Quando era menino, eu vibrava em ouvir papai contar como, conforme ele dizia, “foi tirado da prisão pela bomba atômica”. Ele contava a história sem sentimentos de culpa, pois havia sido preso injustamente. Antes de falar sobre as acusações contra meu pai e o tratamento que recebeu nos seus anos de confinamento, permita-me explicar como meus pais se tornaram associados da Todaisha, como então se chamava a Sociedade Torre de Vigia de Bíblias e Tratados no Japão.
Em busca de um objetivo
Papai era apaixonado por livros e, desde cedo, tentou progredir na vida. Quando ainda estava na quinta série do primeiro grau, ele saiu furtivamente de casa, em Ishinomori, no nordeste do Japão. Com dinheiro apenas para a viagem de ida, ele embarcou num trem para Tóquio, decidido a trabalhar de serviçal na casa de Shigenobu Okuma, que havia sido duas vezes primeiro-ministro do Japão. Mas quando esse malvestido garoto interiorano apareceu na casa do Sr. Okuma, seu pedido de emprego foi recusado. Mais tarde, papai conseguiu emprego e pousada numa leiteria.

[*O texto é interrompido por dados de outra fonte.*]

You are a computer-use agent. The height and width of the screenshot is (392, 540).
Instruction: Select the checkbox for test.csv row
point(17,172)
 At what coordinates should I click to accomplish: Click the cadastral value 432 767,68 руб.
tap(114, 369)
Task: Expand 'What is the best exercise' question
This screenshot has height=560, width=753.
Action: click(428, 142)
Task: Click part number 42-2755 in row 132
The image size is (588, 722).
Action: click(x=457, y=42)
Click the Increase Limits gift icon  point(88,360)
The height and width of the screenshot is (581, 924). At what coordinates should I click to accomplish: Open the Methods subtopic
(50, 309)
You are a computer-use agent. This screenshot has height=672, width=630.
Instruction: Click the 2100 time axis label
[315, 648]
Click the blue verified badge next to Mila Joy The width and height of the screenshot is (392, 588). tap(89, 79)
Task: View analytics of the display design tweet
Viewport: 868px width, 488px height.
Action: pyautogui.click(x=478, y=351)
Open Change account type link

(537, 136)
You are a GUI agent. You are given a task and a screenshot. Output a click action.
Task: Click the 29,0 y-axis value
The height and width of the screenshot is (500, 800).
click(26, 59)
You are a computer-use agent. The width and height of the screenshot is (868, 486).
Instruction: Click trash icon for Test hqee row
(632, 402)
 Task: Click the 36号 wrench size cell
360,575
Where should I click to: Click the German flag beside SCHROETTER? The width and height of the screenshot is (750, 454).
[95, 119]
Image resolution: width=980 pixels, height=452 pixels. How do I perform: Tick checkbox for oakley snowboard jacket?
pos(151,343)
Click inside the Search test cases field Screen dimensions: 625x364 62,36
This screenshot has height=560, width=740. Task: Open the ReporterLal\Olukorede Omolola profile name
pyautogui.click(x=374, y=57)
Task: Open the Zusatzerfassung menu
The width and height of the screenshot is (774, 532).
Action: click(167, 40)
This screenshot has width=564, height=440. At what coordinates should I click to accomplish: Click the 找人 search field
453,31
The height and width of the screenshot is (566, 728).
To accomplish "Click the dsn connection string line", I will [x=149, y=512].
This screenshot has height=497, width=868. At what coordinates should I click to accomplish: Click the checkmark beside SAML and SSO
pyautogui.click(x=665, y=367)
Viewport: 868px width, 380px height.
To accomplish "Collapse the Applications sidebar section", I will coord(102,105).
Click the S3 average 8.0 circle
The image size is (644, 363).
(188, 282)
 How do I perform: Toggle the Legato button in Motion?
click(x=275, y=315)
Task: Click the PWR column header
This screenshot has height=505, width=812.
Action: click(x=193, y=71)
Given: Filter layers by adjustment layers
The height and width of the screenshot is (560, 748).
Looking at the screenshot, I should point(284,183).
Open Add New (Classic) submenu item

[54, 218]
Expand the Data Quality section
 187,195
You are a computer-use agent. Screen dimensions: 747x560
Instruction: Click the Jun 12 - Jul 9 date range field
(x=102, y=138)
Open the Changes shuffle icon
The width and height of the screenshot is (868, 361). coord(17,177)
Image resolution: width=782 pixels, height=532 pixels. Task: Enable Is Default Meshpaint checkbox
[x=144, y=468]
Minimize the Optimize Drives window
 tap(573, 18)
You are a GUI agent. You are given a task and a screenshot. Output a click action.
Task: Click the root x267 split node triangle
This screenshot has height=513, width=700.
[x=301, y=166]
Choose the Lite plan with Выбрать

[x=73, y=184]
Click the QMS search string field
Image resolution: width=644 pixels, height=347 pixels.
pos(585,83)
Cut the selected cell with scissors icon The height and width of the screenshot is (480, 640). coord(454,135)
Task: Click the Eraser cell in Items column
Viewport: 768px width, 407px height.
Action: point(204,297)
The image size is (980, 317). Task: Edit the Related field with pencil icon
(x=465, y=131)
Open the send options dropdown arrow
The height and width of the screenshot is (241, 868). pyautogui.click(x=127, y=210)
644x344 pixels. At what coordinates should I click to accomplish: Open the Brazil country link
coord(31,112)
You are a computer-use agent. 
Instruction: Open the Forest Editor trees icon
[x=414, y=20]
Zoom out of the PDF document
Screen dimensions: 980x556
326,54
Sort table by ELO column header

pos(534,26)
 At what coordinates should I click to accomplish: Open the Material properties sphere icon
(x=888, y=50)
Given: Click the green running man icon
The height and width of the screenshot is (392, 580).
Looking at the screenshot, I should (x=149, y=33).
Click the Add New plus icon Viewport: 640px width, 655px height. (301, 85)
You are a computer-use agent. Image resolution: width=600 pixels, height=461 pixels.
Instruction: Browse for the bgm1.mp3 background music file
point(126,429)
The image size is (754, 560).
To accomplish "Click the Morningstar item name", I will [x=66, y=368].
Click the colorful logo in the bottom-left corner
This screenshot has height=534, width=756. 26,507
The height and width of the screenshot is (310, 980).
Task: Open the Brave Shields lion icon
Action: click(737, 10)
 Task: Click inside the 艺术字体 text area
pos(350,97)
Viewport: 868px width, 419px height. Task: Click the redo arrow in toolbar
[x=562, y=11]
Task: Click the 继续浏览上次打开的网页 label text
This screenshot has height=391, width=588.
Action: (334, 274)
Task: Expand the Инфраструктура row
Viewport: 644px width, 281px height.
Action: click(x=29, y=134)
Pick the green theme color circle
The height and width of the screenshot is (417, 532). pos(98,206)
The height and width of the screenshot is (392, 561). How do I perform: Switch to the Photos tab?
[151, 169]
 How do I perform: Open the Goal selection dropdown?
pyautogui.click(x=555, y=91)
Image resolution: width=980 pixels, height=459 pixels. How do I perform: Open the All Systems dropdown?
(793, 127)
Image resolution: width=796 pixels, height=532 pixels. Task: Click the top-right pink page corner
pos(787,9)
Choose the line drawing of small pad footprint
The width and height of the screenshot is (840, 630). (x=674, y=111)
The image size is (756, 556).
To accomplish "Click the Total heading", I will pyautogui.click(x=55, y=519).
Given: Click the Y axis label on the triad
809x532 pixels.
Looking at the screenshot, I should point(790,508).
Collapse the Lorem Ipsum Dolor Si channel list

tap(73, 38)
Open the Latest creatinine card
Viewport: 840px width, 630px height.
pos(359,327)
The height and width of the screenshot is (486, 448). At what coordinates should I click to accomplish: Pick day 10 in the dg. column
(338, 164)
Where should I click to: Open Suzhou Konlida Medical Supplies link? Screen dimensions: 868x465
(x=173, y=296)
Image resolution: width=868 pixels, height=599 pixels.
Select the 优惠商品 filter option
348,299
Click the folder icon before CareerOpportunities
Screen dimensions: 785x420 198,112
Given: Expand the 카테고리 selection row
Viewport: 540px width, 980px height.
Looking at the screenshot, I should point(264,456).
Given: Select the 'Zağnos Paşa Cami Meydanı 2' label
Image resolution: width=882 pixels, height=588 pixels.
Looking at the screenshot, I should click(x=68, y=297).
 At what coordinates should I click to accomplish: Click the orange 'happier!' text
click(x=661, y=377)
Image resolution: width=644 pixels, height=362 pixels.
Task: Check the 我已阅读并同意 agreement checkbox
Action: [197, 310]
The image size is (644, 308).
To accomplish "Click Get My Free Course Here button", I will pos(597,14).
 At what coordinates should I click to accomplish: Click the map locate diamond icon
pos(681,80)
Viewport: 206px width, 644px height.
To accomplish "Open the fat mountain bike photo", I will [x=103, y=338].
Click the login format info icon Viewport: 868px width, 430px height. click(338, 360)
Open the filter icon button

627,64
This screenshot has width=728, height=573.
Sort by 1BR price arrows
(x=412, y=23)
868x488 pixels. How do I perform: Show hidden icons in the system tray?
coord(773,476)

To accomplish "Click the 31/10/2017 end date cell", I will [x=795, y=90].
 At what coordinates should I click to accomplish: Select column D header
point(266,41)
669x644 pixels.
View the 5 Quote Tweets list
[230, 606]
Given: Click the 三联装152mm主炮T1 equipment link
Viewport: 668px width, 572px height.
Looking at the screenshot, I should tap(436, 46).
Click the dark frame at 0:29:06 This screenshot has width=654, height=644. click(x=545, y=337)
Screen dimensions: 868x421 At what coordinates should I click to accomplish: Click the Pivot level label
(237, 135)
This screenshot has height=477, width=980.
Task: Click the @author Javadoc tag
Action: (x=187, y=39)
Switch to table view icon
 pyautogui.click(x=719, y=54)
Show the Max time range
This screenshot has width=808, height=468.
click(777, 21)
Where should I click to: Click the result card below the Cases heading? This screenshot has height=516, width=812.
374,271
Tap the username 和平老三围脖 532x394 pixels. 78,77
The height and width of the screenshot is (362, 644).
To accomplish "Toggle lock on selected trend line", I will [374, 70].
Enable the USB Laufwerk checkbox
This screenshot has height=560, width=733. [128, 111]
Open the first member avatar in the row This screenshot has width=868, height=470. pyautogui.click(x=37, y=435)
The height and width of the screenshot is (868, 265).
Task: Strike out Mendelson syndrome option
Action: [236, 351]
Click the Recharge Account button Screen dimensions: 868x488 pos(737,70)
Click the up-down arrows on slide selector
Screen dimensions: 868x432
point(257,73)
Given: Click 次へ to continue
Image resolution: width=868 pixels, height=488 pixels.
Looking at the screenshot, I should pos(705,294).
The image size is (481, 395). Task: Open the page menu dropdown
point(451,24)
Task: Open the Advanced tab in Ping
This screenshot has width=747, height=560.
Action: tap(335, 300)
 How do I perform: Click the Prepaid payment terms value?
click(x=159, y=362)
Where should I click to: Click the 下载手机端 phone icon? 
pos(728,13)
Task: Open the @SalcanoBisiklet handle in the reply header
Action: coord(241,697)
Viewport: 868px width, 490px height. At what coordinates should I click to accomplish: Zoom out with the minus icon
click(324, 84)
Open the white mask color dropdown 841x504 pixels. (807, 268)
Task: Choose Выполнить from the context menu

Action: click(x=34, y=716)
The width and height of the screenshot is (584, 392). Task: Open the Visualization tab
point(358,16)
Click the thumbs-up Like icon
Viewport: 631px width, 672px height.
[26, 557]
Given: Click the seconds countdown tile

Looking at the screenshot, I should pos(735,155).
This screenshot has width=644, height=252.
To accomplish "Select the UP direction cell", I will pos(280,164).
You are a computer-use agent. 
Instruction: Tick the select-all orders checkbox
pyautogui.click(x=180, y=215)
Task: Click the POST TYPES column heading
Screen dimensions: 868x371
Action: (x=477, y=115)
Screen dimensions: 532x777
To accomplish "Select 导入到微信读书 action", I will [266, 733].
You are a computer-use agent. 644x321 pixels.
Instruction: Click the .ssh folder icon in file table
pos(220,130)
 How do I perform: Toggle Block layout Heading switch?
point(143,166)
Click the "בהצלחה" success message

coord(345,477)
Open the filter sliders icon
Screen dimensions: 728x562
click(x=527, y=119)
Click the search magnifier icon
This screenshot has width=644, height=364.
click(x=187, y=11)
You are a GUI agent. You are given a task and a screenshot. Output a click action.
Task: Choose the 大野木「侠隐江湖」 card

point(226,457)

Ainda adolescente, papai passou a assistir a discursos de políticos e eruditos. Num destes, foi dito que a Bíblia é um livro muito importante. Assim, papai adquiriu uma Bíblia, com referências cruzadas e atlas bíblico. Ficou profundamente impressionado com o que leu e sentiu-se induzido a realizar obras em benefício de toda a humanidade.
Com o tempo papai voltou para casa e, em abril de 1931, aos 24 anos, casou-se com Hagino, de 17. Pouco depois do casamento, um parente enviou a meu pai certas publicações da Todaisha. Impressionado com o que leu, papai escreveu à Todaisha, em Tóquio. Em junho de 1931, uma ministra de tempo integral de Sendai, Matsue Ishii, visitou-o em Ishinomori.a Papai adquiriu vários livros, incluindo A Harpa de Deus, Criação e Governo.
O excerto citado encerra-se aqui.